# Another Cuthbert question?



## DaddyPaul (Jul 24, 2005)

Anybody got any info on the hunting out by Deer Creek Farms?  My lease is off of CR31 about 2 miles north of Deer Creek Farms.  Just curious what the deer were like in that area.  I talked to a couple guys that hunt in the area and they said they are all pretty big into managing for big bucks?  Thanks for any help.


----------



## Researcher31726 (Aug 15, 2005)

You won't be disappointed in bagging a big buck in Randolph County.


----------



## Good Boy (Aug 17, 2005)

Although I live in Dahlonega now (one hour n. of Atlanta), I gew up in Cuthbert from birth until I graduated high school.  The best thing that Cuthbert has going for it is awesome deer hunting.  I have hunted on a lease south of Deer Creek Farms that was about half-way to Springvale.  This was several years ago (2000?), but I saw several smaller 8-pts. that were maybe up to 2 1/2 years old and a nice buck that would have maybe scored in the 140's plus, but he never slowed down enough for me to get a shot off since he was going full-speed chasing a doe.
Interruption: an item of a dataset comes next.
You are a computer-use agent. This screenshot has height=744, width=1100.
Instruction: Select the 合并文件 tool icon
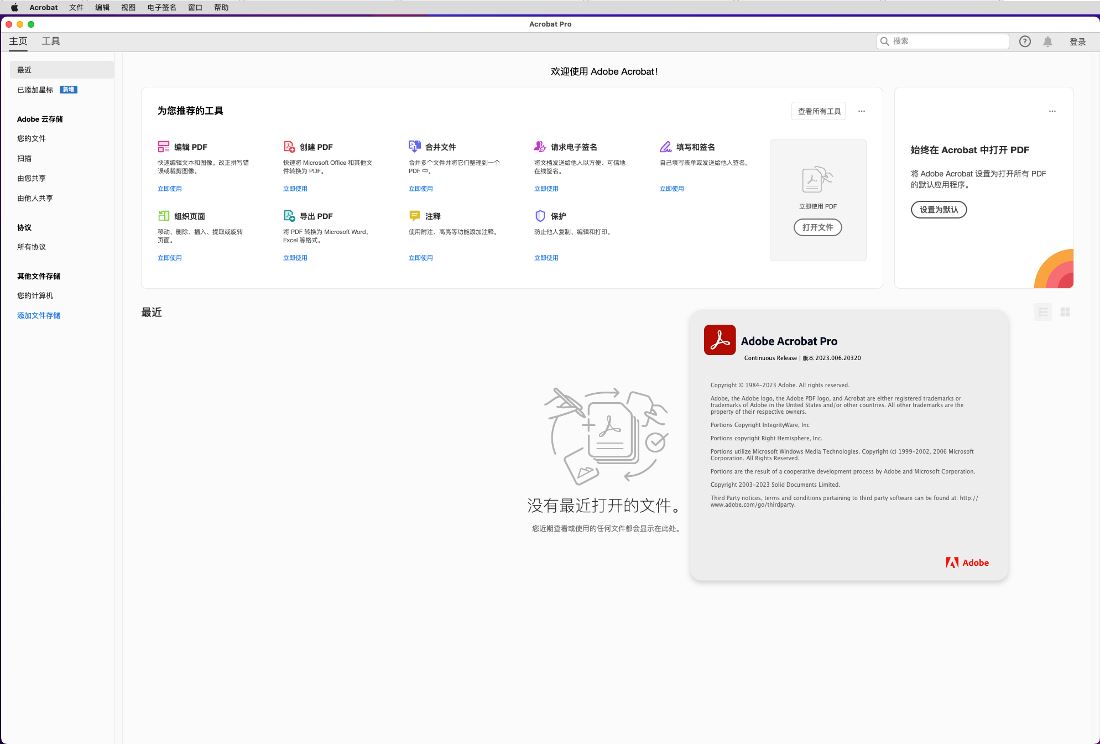point(415,147)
One of my good friends down there killed a nice 12-pt a few years ago (basic 9-pt. with 3 nice kickers).  This deer's rack was slightly visible over the truck bed of his Z71.  But you never here of these deer in GON because most of the locals down there never report these big deer kills.  I know my buddy never has and he has MANY respectable deer on the wall.
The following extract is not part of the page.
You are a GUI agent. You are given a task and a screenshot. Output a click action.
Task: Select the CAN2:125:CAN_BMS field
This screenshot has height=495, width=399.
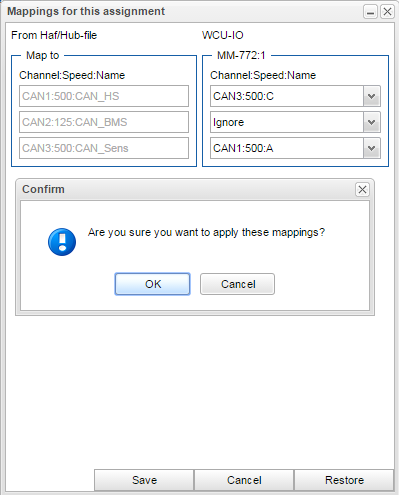pyautogui.click(x=104, y=122)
All-in-all, you will not be disappointed with the deer hunting in Randolph County.  I would suspect that they are bigger down there now since the QDM has been going on for so long.


----------



## buckmanmike (Oct 27, 2005)

*randolph co deer*

I also grew up in Randolph Co. but that was 30 years ago. I still hunt on family land in Randolph. I always heard the Moshell's who own Deer Creek were good stewards to the land. We have land south of Springdale at the Randolph/Clay Co. line and other tracts in the SE section of the county. The SE area has more farming, thus more deer food. My brother shot a real nice 12 pointer in 1990 and I get a least one shooter every year.


----------



## chambers270 (Oct 27, 2005)

Beautiful country, lots of deer, and I saw quite a few nice bucks at Pat Ricks Cleaning Place. I have only hunted the last 2 years there, the first year I saw lots of deer and one nice buck which stayed in the brush. Last season I killed 2 does and never got a chance at a big buck, although I saw one monster run off on the way to a stand around 12:00! Would like to hunt there again if any one knows of an opening ina club or private land. thanks Chris


----------



## Scout-N-Hunt (Oct 31, 2005)

Have hunted in Randolph and there are some good buck there, as well as a lot of deer period.

Good Luck,
S-N-H


----------



## Researcher31726 (Dec 18, 2005)

Chambers 270, If you're still looking for a Randolph County hunt, give Tommy Rountree a call--229-995-2175 (daytime/Editor of Dawson News) or 229-679-5635 nights and weekends.  It's the Tucker Pond Plantation. Tell 'em Sue Jones told you to call him.


----------



## DaddyPaul (Dec 18, 2005)

Well for the most part y'alls Randolph county predictions were pretty much spot on.  I have made 5 trips up this season and have seen 17 different bucks and 3 does on my lease.  To date we have only killed two bucks (both nice 8 pointers) and two does.  Many does were let go back during the height of the rut and we haven't been back a lot since the end of November.  It seems the does are hip to the fact that everybody is shooting them around us 'cause they are more slippery than the bucks.  I saw tons of smallish bucks cruising back in November but only saw one doe the whole month.  I have rattled in 4 different bucks on this place as well which tells me one of three things;  1.  I got real lucky.  2.  I'm a really good rattler. or 3.  Our buck to doe ratio is pretty close.  We did have one sighting of a "monster" by a fairly reputable member but he gave him the slip.  I plan to return on New Year's Eve and try to take out some slickheads.  All in all I love our lease in Randolph.  Very secluded and full of game.


----------



## Researcher31726 (Dec 20, 2005)

*Randolph County hunting*

Glad you had a good time in Randolph County. The people there really appreciate all the hunters that come.


----------